We try to keep sheets of tin foil on the bottom of the oven to catch small drips from cooking foods – it’s easier to replace the foil lining than rekasher the oven every time something spills. But when something spills directly onto the oven, whether it overflowed the aluminum foil or there wasn’t any there to catch the spill, it needs to be cleaned and rekashered. More than that, though, if the oven was cooking meat or dairy things when dripped upon, the oven stays meat or dairy until it is put through the self-clean cycle. In order to clean the oven and rekasher it, clean up the bottom of the oven to the best of your ability. There should be a bottle of Easy Off underneath the sink. After it’s cleaned up, leave the oven racks inside (to rekasher them as well) and pull out the lever at the top left of the oven door. (The lever sticks out 90 degrees from the front of the oven, to signify that it’s in cleaning mode and can’t be used for other things. The door also shouldn’t be openable at this time.) Press the self-clean button on the top display, and start. It should tell you that it’s going to run for 4 + hours. The oven makes a funny smell when it runs this high, so you might not want to do it when people will be around to sniff the fumes.
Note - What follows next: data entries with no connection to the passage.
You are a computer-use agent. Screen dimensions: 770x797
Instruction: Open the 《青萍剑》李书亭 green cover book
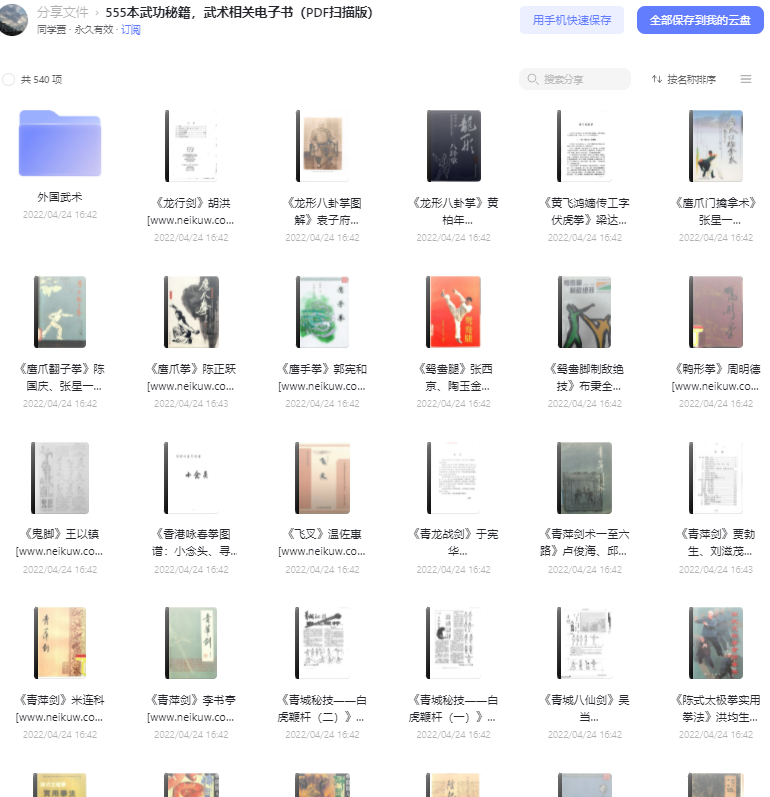pyautogui.click(x=192, y=643)
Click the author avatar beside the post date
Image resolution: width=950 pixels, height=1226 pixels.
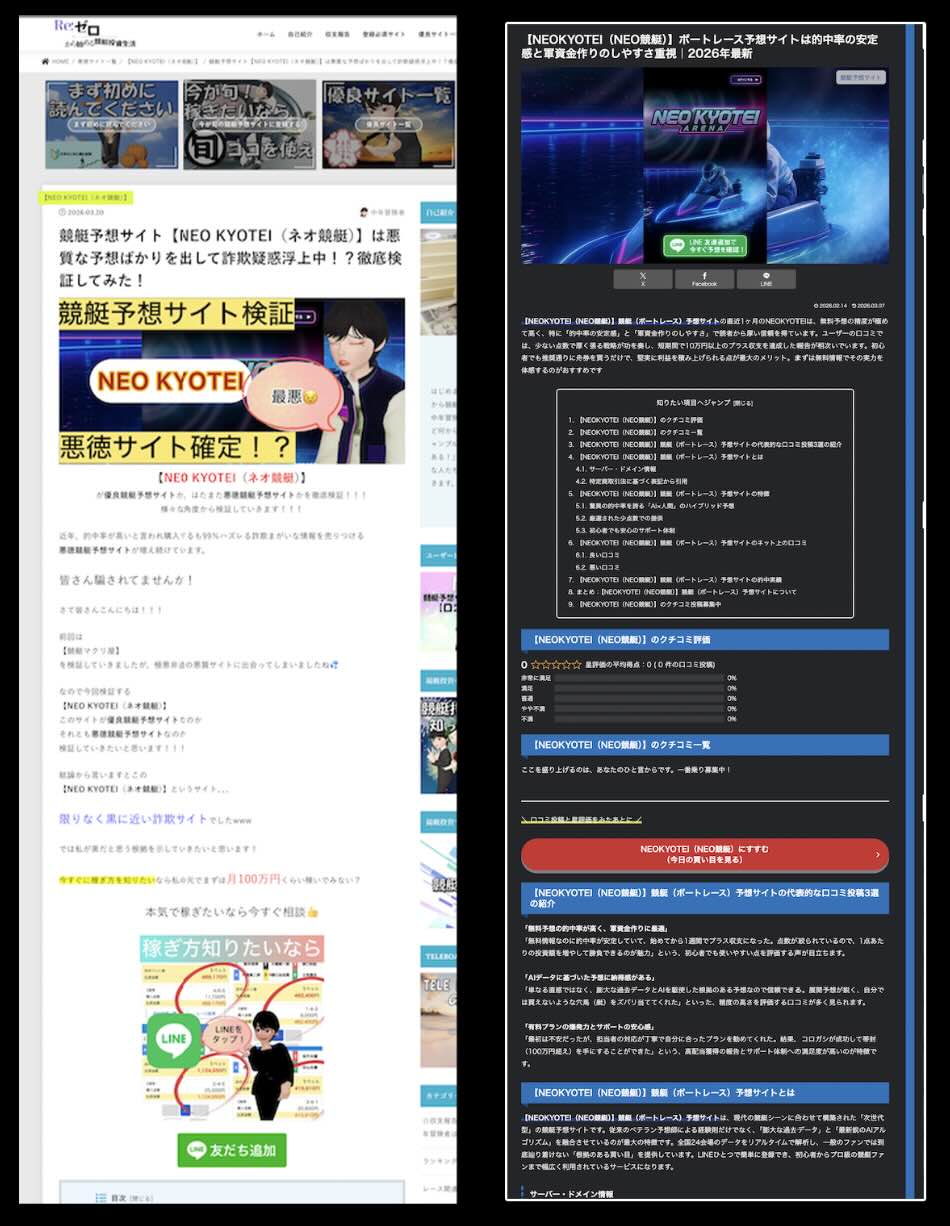pyautogui.click(x=364, y=212)
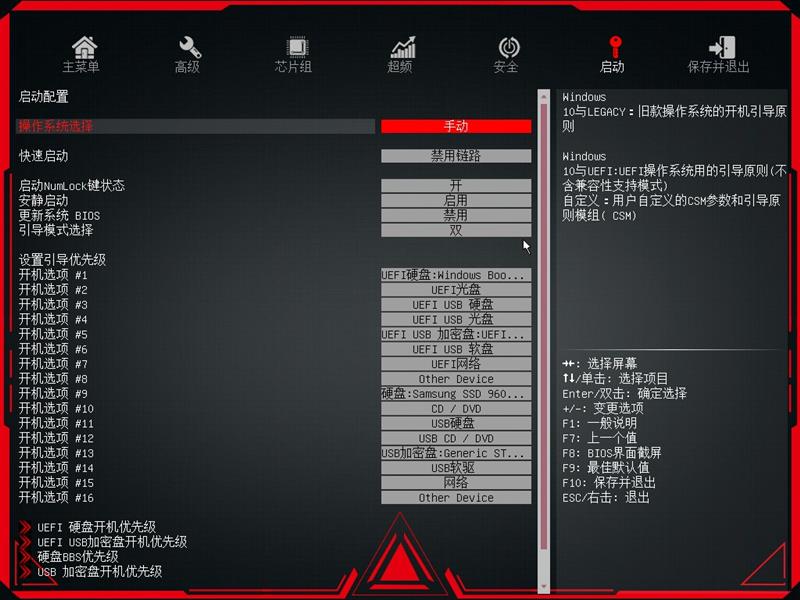
Task: Open the 安全 power-shield icon
Action: [509, 48]
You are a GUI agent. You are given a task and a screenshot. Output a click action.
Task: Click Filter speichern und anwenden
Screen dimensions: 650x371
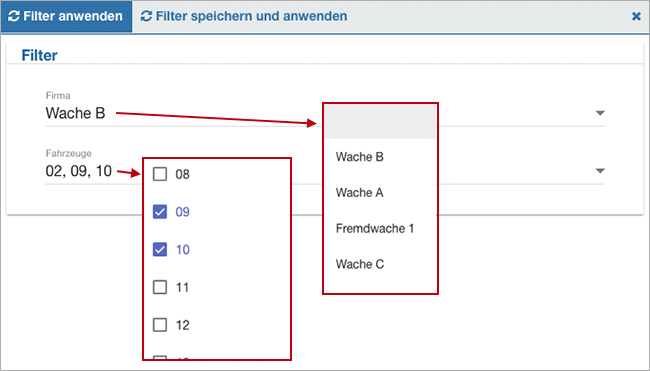pyautogui.click(x=244, y=17)
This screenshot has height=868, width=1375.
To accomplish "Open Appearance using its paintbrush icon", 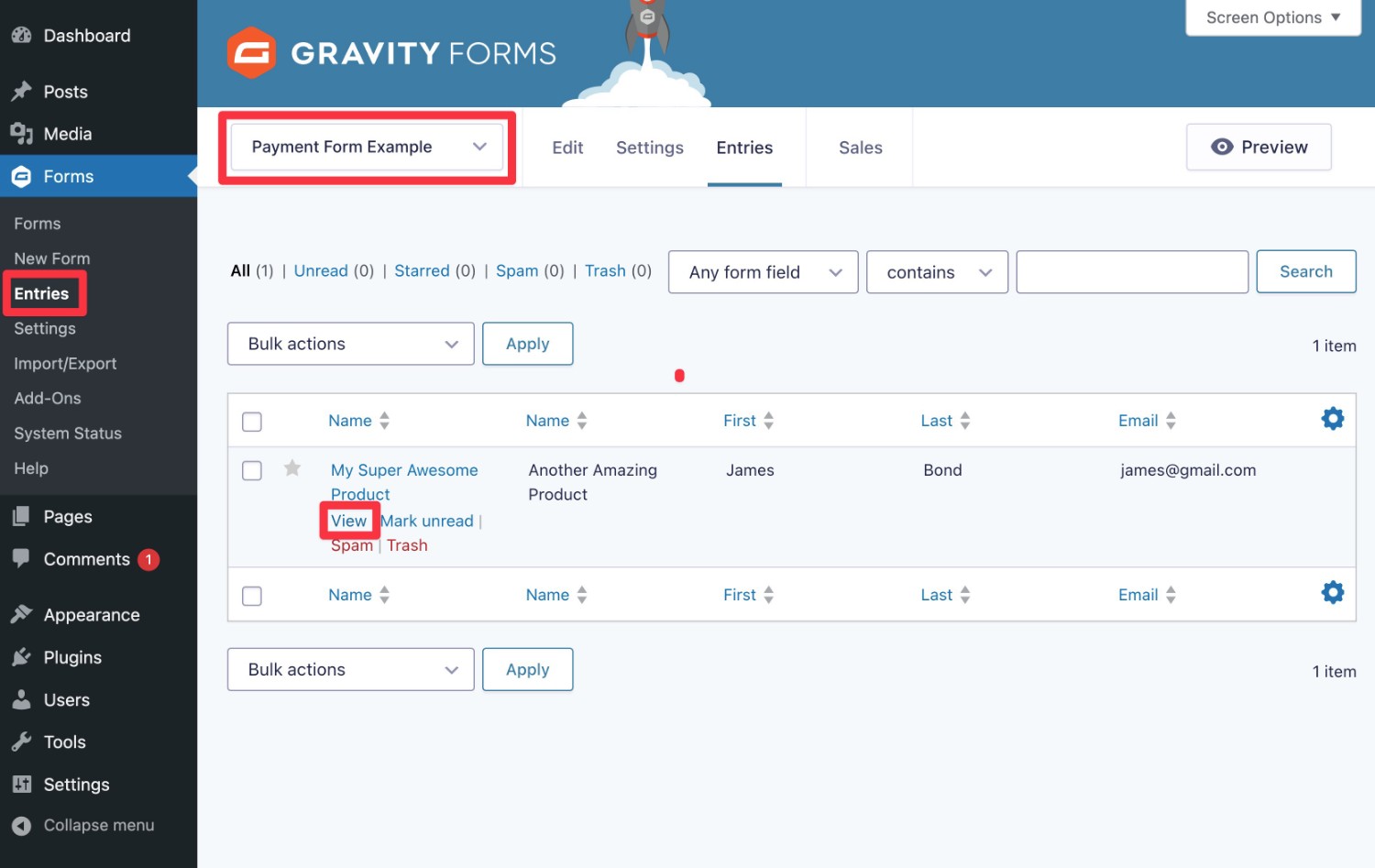I will (x=21, y=614).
On the front of the dishwasher and the oven are little magnet disks with meat and dairy halves. The dishwasher has an additional magnet for clean and dirty status. When the oven is cooled and hasn’t been dripped on, the magnet should be put back to pareve status, with neither meat nor dairy on top. The dishwasher is almost always one or the other, since we always have dirty dishes. We wash dairy dishes separately from meat dishes, and we allow pareve dishes to be washed with whichever set was in use at the time of cooking. We don’t wash wooden items in the dishwasher (except wood-handled knives) because wood doesn’t react well to the high heat. There may also be a few delicate items that don’t get washed in the dishwasher, like the challah plates. For the most part, though, if it can’t be cleaned easily, we don’t tend to own it.

When using one dishwasher for two sets of dishes, some people run a cycle empty in between meat and dairy cycles, but others don’t, so we choose to save the energy and water by not running an empty cycle. There are arguments for both practices, but we choose to go by the one that wastes less resources and money.

This concludes our lecture on the Dish Cycle, featuring the Principle on Conservation of Dishware (with the occasional loss due to breakage).

Crap! What if I made a mistake?


Well, everyone makes mistakes sometimes. It really depends on what mistake was made. Some are fixable – if an item is entirely glass or metal, it’s fairly easy to rekasher it. If it includes wood parts (like a wood-handled knife or wood cutting board) or plastic parts (like plastic handles on pots), there’s simply nothing to be done and it should be given to Goodwill. But in general, set aside anything that has been the victim of a mistake, write a note explaining the circumstances if neither Steve nor I are home, and we’ll deal with it as soon as possible.

Thankfully, the oven can’t have a mistake made to it that isn’t fixable. The dishwasher, so long as it’s never used for non-kosher dishes, is also infallible. Compared to those expenses, losing a dish might be disappointing, but ultimately it’ll be okay. If a pot or pan has been dekashered beyond repair, the truly exemplary roommate would replace the item with something new (and thus, kasherable) of comparable value.